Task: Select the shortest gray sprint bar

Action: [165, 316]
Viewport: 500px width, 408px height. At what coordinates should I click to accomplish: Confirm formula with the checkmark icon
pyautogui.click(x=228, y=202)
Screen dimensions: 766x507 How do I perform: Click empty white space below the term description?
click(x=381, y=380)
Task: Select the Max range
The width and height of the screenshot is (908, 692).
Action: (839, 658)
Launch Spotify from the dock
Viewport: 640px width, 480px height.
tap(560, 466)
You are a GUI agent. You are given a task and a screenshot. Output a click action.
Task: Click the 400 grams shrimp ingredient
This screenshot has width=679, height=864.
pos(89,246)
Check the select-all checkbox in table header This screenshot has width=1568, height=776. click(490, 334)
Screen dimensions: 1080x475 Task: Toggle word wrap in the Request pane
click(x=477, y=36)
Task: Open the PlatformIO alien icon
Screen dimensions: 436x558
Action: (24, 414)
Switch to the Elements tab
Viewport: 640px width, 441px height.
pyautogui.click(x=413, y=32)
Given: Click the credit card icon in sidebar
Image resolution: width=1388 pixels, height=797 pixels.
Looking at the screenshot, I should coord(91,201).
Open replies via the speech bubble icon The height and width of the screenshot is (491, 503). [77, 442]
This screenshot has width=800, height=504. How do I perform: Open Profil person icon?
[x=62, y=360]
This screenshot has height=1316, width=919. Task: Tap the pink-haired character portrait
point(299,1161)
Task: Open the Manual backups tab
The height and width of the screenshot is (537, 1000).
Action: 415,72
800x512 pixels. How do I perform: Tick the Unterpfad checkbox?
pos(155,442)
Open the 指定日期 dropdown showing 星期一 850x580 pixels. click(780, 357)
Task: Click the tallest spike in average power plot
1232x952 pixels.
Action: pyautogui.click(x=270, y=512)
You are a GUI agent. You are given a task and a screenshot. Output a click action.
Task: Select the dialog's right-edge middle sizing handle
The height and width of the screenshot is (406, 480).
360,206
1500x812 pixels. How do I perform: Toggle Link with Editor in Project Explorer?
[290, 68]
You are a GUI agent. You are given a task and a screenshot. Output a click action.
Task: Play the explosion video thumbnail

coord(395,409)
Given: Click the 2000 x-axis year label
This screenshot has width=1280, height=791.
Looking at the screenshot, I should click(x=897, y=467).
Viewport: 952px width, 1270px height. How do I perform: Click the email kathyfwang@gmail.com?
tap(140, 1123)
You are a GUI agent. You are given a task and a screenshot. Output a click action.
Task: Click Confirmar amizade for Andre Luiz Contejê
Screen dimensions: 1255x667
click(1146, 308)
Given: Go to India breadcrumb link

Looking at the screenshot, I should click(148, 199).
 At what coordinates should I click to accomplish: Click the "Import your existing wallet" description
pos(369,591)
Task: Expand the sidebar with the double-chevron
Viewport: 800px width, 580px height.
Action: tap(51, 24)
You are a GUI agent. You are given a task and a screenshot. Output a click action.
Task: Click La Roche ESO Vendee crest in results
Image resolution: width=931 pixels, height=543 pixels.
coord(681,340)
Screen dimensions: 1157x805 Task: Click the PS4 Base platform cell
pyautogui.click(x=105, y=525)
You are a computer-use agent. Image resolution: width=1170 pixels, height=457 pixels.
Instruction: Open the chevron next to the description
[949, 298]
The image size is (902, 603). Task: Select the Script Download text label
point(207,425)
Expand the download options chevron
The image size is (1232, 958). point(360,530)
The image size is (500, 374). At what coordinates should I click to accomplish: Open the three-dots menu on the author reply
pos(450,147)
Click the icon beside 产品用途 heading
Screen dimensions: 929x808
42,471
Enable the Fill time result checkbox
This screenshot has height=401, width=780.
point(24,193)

== == ==

GOAL OF THE EXERCISE:
Please output the line that contains "Screen dimensions: 1255x667" and every line after it in the entries above, exactly, and nothing more.

TASK SOLUTION:
Screen dimensions: 1255x667
click(1146, 308)
Given: Go to India breadcrumb link

Looking at the screenshot, I should click(148, 199).
 At what coordinates should I click to accomplish: Click the "Import your existing wallet" description
pos(369,591)
Task: Expand the sidebar with the double-chevron
Viewport: 800px width, 580px height.
Action: tap(51, 24)
You are a GUI agent. You are given a task and a screenshot. Output a click action.
Task: Click La Roche ESO Vendee crest in results
Image resolution: width=931 pixels, height=543 pixels.
coord(681,340)
Screen dimensions: 1157x805 Task: Click the PS4 Base platform cell
pyautogui.click(x=105, y=525)
You are a computer-use agent. Image resolution: width=1170 pixels, height=457 pixels.
Instruction: Open the chevron next to the description
[949, 298]
The image size is (902, 603). Task: Select the Script Download text label
point(207,425)
Expand the download options chevron
The image size is (1232, 958). point(360,530)
The image size is (500, 374). At what coordinates should I click to accomplish: Open the three-dots menu on the author reply
pos(450,147)
Click the icon beside 产品用途 heading
Screen dimensions: 929x808
42,471
Enable the Fill time result checkbox
This screenshot has height=401, width=780.
point(24,193)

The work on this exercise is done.